───── Supplied data ─────
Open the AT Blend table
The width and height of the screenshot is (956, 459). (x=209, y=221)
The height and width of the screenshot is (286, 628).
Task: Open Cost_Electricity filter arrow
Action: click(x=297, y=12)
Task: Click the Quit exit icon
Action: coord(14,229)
─────
Work to do. Please retype all of the data above, line for line, without changing anything.

Exercise solution.
Open the AT Blend table
The width and height of the screenshot is (956, 459). (x=209, y=221)
The height and width of the screenshot is (286, 628).
Task: Open Cost_Electricity filter arrow
Action: click(x=297, y=12)
Task: Click the Quit exit icon
Action: coord(14,229)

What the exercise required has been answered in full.